#### Records to use:

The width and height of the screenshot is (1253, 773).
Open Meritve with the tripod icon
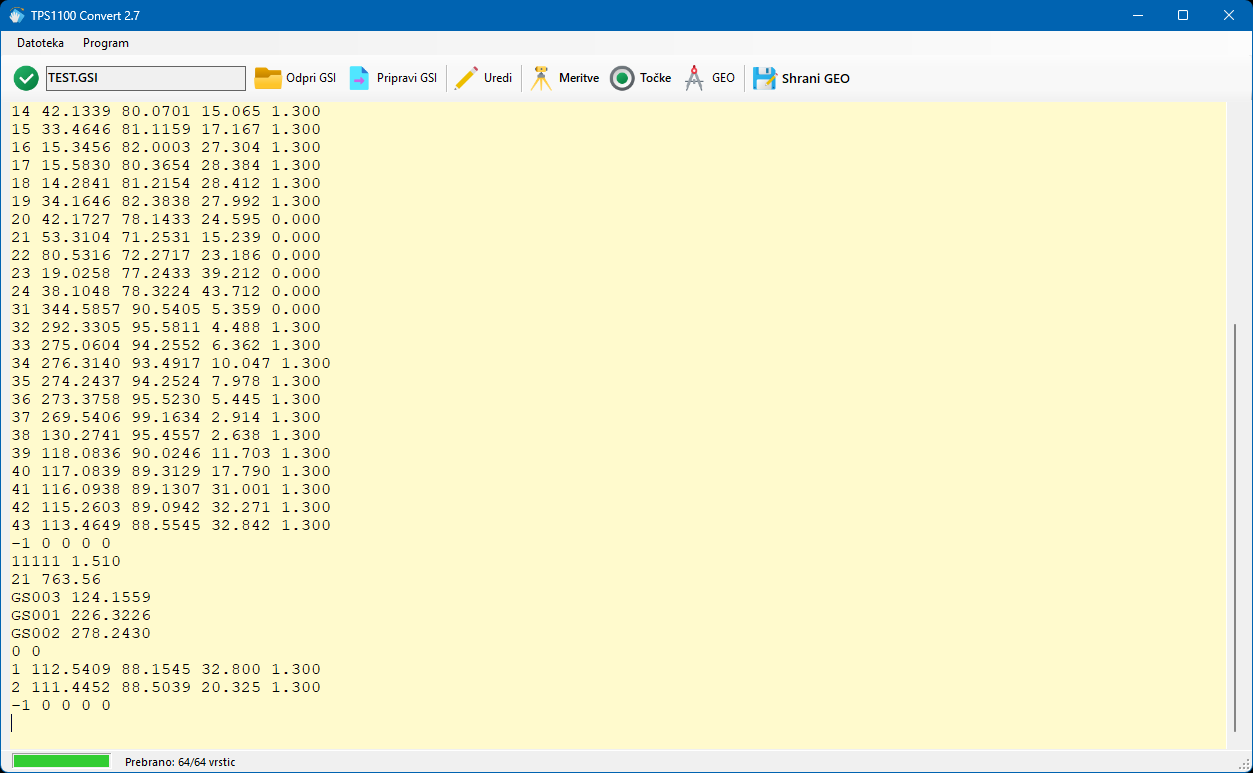541,78
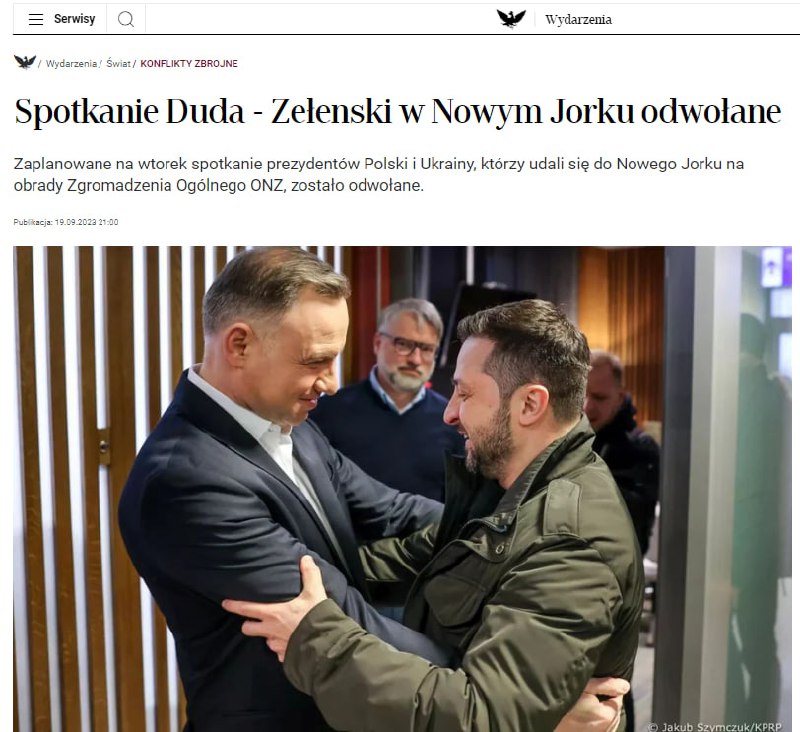Click the eagle logo in the header
Screen dimensions: 800x732
pos(511,19)
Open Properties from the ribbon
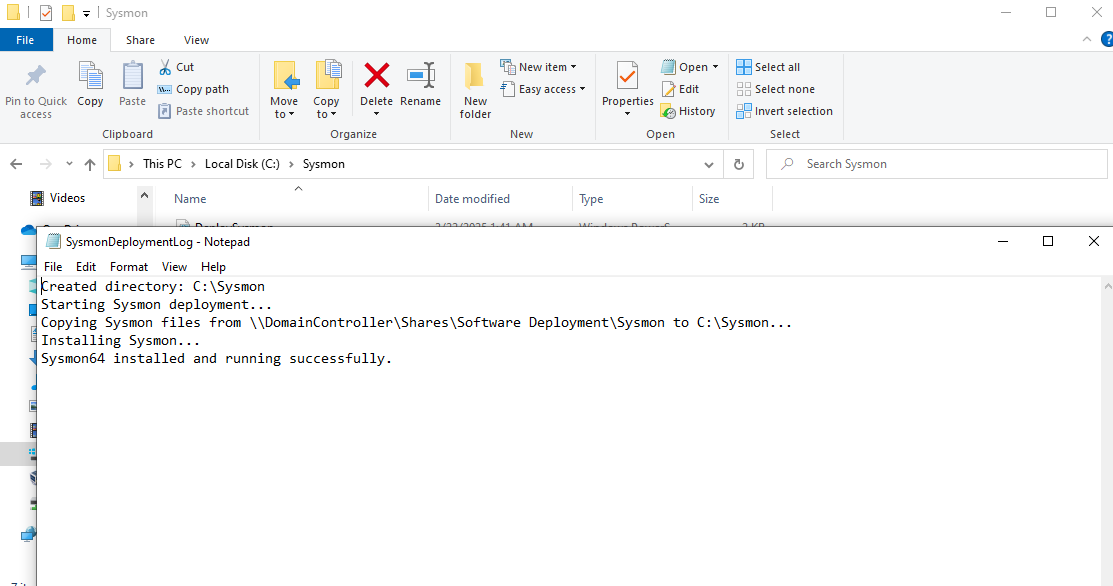The width and height of the screenshot is (1113, 586). (x=627, y=77)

#### Task goal:
Copy the whole listing exactly, excluding the pictures in it.

#### Finished task:
The width and height of the screenshot is (1253, 773).
Open Meritve with the tripod icon
541,78
Click the eagle logo in the header
Screen dimensions: 800x732
pos(511,19)
Open Properties from the ribbon
The width and height of the screenshot is (1113, 586). (x=627, y=77)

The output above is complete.